A NXDOMAIN attack is a type of DNS Flood Attack where an overwhelming number of DNS lookup requests are sent to non-existent domain names, typically subdomains of the primary domain under attack. These requests are then forwarded on to the authoritative DNS server which is responsible for the domain name with the intention of starving the server of resources which in turn will be unable to respond to legitimate requests ultimately making the website or service unavailable to users.
NXDOMAIN attacks can affect network providers, website owners, as well as end-users & customers.
Network Providers - Network providers operating DNS servers are affected by this attack type as they are running the servers responsible for handling the requests. If they are unable to handle or mitigate the attack, then this may lead to many of their customers and their websites and services being inaccessible.
Website Owners - Website or other service providers (eg VoIP, email, game servers, etc) are typically the intended victim of NXDOMAIN attacks and are affected by having their service becoming inaccessible to legitimate customers which may mean they are unable to sell their products or offer their services.
Users & Customers - End users become unable to access the products or services offered by the website or service under attack.

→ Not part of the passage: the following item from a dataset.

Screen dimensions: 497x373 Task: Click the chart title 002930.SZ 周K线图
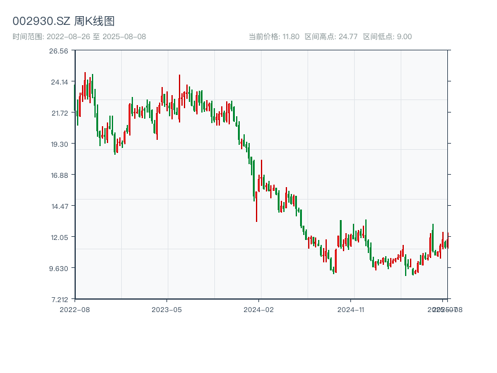[63, 21]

Additionally, users of other websites may also be affected if they share a common DNS server provider which has been attacked.
NXDOMAIN attacks are performed by sending a large number of DNS requests for domain names that do not exist. The domain names are usually randomly generated and unlikely to exist, for example adsf83s8ds.example.com. Typically, these attacks are carried out by botnets consisting of many thousands of compromised devices located all around the world which makes this type of DNS attack hard to detect and block.

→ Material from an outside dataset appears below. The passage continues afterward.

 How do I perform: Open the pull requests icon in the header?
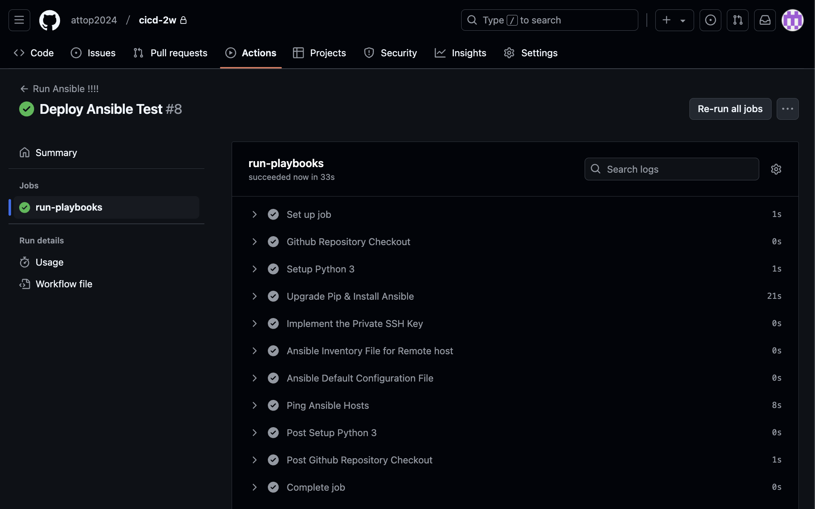738,20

Detecting an unsophisticated NXDOMAIN attack can be easy as detecting an out of the ordinary number of requests to non-existent domain names from a single source.
However, these attacks are typically performed by many thousands of sources at the same time and more sophisticated attacks may mix in legitimate requests in order to circumvent detection.
Ultimately, gathering and analysing enough data for patterns of abuse is what is required to detect these attacks.
Preventing NXDOMAIN attacks can be a tricky task but comes down to having enough excess capacity to handle a sudden surge in traffic as well as detecting and blocking requests by illegitimate clients.
Commercial DNS monitoring and firewall products are available for protecting network providers running their own DNS servers as well as the option of using DNS server providers who use these products for their own customers domain names under management.